Write out, word for word, the records from the line with "How do I perform: Play" up to and including the line with "Looking at the screenshot, I should [x=805, y=140].".

— start of RECORDS FOR THE TASK —

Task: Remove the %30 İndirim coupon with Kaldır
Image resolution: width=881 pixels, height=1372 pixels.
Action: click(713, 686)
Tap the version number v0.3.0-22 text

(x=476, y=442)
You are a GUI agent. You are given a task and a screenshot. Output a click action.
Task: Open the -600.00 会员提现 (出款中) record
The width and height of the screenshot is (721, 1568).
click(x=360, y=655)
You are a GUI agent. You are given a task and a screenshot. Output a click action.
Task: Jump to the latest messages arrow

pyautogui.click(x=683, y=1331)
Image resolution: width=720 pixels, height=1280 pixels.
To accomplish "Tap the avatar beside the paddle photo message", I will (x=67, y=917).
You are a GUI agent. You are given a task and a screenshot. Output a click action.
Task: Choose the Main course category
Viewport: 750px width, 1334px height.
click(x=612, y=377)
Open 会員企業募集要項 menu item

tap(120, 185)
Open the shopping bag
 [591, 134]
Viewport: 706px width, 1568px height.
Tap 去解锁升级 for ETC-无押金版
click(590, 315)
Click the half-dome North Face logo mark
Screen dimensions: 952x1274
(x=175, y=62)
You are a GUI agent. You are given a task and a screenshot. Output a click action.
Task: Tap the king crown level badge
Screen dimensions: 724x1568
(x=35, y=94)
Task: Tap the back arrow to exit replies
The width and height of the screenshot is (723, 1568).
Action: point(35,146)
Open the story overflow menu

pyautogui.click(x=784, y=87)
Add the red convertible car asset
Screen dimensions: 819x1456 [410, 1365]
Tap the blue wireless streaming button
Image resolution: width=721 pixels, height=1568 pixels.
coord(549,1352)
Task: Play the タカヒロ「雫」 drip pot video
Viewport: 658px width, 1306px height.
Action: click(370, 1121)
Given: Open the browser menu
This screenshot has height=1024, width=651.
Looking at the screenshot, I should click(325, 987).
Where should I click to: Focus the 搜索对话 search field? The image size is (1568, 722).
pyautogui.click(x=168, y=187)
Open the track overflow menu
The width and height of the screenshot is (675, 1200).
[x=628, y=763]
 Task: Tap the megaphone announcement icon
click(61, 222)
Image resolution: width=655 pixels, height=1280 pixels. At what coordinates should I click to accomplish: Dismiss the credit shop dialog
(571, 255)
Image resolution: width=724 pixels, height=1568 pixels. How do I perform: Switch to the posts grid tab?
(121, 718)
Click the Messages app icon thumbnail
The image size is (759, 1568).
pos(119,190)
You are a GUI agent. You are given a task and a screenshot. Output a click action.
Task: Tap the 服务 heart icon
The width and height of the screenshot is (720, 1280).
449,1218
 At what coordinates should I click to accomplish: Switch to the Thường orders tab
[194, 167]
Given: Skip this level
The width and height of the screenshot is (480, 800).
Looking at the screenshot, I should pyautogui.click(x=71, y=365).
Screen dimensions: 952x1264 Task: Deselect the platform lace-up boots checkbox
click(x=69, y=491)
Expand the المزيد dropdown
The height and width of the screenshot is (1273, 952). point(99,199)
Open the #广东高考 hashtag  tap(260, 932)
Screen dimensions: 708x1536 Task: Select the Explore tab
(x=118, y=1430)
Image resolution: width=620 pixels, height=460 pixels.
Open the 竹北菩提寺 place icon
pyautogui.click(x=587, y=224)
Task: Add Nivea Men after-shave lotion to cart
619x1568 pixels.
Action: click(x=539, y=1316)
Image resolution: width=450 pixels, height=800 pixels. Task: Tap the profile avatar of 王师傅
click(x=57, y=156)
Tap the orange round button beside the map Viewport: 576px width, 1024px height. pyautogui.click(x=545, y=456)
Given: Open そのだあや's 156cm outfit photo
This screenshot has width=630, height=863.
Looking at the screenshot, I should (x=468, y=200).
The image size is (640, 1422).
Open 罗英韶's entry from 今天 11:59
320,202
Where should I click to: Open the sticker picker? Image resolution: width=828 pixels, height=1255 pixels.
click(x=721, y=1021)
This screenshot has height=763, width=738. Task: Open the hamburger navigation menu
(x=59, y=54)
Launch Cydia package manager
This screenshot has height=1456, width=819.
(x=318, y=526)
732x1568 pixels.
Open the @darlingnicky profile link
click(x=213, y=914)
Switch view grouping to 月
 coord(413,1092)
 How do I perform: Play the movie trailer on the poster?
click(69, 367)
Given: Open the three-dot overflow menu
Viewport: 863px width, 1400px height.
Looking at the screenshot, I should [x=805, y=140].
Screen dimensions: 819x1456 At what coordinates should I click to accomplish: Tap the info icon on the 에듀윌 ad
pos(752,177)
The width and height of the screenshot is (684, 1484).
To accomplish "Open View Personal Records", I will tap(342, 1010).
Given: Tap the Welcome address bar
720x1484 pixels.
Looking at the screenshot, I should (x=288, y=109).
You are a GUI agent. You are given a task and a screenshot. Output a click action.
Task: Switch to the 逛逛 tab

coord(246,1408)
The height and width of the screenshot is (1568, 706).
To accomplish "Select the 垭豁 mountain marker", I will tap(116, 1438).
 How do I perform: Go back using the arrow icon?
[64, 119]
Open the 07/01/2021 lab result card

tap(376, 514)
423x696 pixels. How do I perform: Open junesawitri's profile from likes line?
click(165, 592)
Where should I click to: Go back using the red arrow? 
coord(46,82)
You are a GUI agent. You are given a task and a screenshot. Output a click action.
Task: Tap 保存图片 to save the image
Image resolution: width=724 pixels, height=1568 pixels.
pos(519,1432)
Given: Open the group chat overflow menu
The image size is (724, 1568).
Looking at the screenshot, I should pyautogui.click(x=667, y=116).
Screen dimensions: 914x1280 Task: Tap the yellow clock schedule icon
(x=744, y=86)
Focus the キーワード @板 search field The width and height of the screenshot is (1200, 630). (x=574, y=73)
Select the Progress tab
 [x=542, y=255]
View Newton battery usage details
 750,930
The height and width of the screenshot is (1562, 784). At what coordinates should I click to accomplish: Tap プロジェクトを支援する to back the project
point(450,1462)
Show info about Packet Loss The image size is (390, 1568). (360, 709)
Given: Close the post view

— end of RECORDS FOR THE TASK —

#### [REPLY]
 How do I perform: Play the movie trailer on the poster?
click(69, 367)
Given: Open the three-dot overflow menu
Viewport: 863px width, 1400px height.
Looking at the screenshot, I should [x=805, y=140].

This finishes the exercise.